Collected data
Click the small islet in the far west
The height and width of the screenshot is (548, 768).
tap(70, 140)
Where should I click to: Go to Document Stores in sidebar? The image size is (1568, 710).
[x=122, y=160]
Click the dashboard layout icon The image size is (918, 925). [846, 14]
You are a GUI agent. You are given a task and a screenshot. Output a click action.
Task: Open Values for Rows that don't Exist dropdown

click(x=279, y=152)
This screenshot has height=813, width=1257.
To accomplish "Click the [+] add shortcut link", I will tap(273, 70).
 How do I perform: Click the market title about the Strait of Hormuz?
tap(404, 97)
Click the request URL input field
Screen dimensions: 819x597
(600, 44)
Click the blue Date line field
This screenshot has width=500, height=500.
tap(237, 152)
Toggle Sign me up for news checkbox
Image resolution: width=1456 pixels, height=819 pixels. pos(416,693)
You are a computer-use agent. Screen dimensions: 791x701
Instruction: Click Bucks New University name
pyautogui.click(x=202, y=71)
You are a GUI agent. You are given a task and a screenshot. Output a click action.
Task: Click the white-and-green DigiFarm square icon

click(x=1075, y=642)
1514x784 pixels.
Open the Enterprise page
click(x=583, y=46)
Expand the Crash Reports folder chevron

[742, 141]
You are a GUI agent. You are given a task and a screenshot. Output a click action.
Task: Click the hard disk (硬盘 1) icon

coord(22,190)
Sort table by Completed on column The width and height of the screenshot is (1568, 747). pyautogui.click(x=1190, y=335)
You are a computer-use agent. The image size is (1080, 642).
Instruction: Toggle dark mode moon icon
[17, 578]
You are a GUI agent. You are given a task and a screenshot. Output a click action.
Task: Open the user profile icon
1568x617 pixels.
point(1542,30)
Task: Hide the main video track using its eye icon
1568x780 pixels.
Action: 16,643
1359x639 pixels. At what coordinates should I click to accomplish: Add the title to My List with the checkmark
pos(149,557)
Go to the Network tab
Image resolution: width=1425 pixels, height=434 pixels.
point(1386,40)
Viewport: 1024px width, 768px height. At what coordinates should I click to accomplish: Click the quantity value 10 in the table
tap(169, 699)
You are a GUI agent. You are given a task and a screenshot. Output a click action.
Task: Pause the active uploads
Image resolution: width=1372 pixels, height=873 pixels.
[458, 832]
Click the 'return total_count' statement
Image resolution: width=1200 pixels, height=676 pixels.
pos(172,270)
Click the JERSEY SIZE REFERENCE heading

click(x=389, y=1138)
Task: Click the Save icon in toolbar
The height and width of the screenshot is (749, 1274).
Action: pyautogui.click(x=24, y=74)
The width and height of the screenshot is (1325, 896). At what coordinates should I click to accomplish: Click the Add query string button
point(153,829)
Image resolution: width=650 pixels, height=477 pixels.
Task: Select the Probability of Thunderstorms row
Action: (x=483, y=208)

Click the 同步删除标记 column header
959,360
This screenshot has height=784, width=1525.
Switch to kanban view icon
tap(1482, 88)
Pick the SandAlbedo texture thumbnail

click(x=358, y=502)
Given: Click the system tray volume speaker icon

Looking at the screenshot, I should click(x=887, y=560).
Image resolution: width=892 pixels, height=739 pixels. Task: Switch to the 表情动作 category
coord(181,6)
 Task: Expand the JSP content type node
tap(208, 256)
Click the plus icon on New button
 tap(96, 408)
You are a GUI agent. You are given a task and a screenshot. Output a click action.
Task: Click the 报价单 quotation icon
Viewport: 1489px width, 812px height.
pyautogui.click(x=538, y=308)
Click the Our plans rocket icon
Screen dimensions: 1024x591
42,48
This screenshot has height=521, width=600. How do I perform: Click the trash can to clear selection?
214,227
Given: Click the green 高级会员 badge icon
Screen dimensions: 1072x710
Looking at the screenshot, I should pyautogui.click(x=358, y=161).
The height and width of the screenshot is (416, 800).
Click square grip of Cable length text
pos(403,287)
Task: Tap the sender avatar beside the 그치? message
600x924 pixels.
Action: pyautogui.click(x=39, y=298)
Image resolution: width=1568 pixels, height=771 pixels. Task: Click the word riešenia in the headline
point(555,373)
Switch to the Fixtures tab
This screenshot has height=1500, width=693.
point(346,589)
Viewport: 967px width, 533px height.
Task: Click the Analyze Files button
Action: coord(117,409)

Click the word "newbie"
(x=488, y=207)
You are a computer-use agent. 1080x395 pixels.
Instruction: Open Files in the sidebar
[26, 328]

- **What is required**
The records are to be retyped exactly. No line may be skipped.

- **Completed task**
Click the small islet in the far west
The height and width of the screenshot is (548, 768).
tap(70, 140)
Where should I click to: Go to Document Stores in sidebar? The image size is (1568, 710).
[x=122, y=160]
Click the dashboard layout icon The image size is (918, 925). [846, 14]
You are a GUI agent. You are given a task and a screenshot. Output a click action.
Task: Open Values for Rows that don't Exist dropdown

click(x=279, y=152)
This screenshot has height=813, width=1257.
To accomplish "Click the [+] add shortcut link", I will tap(273, 70).
 How do I perform: Click the market title about the Strait of Hormuz?
tap(404, 97)
Click the request URL input field
Screen dimensions: 819x597
(600, 44)
Click the blue Date line field
This screenshot has width=500, height=500.
tap(237, 152)
Toggle Sign me up for news checkbox
Image resolution: width=1456 pixels, height=819 pixels. pos(416,693)
You are a computer-use agent. Screen dimensions: 791x701
Instruction: Click Bucks New University name
pyautogui.click(x=202, y=71)
You are a GUI agent. You are given a task and a screenshot. Output a click action.
Task: Click the white-and-green DigiFarm square icon

click(x=1075, y=642)
1514x784 pixels.
Open the Enterprise page
click(x=583, y=46)
Expand the Crash Reports folder chevron

[742, 141]
You are a GUI agent. You are given a task and a screenshot. Output a click action.
Task: Click the hard disk (硬盘 1) icon

coord(22,190)
Sort table by Completed on column The width and height of the screenshot is (1568, 747). pyautogui.click(x=1190, y=335)
You are a computer-use agent. The image size is (1080, 642).
Instruction: Toggle dark mode moon icon
[17, 578]
You are a GUI agent. You are given a task and a screenshot. Output a click action.
Task: Open the user profile icon
1568x617 pixels.
point(1542,30)
Task: Hide the main video track using its eye icon
1568x780 pixels.
Action: 16,643
1359x639 pixels. At what coordinates should I click to accomplish: Add the title to My List with the checkmark
pos(149,557)
Go to the Network tab
Image resolution: width=1425 pixels, height=434 pixels.
point(1386,40)
Viewport: 1024px width, 768px height. At what coordinates should I click to accomplish: Click the quantity value 10 in the table
tap(169, 699)
You are a GUI agent. You are given a task and a screenshot. Output a click action.
Task: Pause the active uploads
Image resolution: width=1372 pixels, height=873 pixels.
[458, 832]
Click the 'return total_count' statement
Image resolution: width=1200 pixels, height=676 pixels.
pos(172,270)
Click the JERSEY SIZE REFERENCE heading

click(x=389, y=1138)
Task: Click the Save icon in toolbar
The height and width of the screenshot is (749, 1274).
Action: pyautogui.click(x=24, y=74)
The width and height of the screenshot is (1325, 896). At what coordinates should I click to accomplish: Click the Add query string button
point(153,829)
Image resolution: width=650 pixels, height=477 pixels.
Task: Select the Probability of Thunderstorms row
Action: (x=483, y=208)

Click the 同步删除标记 column header
959,360
This screenshot has height=784, width=1525.
Switch to kanban view icon
tap(1482, 88)
Pick the SandAlbedo texture thumbnail

click(x=358, y=502)
Given: Click the system tray volume speaker icon

Looking at the screenshot, I should click(x=887, y=560).
Image resolution: width=892 pixels, height=739 pixels. Task: Switch to the 表情动作 category
coord(181,6)
 Task: Expand the JSP content type node
tap(208, 256)
Click the plus icon on New button
 tap(96, 408)
You are a GUI agent. You are given a task and a screenshot. Output a click action.
Task: Click the 报价单 quotation icon
Viewport: 1489px width, 812px height.
pyautogui.click(x=538, y=308)
Click the Our plans rocket icon
Screen dimensions: 1024x591
42,48
This screenshot has height=521, width=600. How do I perform: Click the trash can to clear selection?
214,227
Given: Click the green 高级会员 badge icon
Screen dimensions: 1072x710
Looking at the screenshot, I should pyautogui.click(x=358, y=161).
The height and width of the screenshot is (416, 800).
Click square grip of Cable length text
pos(403,287)
Task: Tap the sender avatar beside the 그치? message
600x924 pixels.
Action: pyautogui.click(x=39, y=298)
Image resolution: width=1568 pixels, height=771 pixels. Task: Click the word riešenia in the headline
point(555,373)
Switch to the Fixtures tab
This screenshot has height=1500, width=693.
point(346,589)
Viewport: 967px width, 533px height.
Task: Click the Analyze Files button
Action: coord(117,409)

Click the word "newbie"
(x=488, y=207)
You are a computer-use agent. 1080x395 pixels.
Instruction: Open Files in the sidebar
[26, 328]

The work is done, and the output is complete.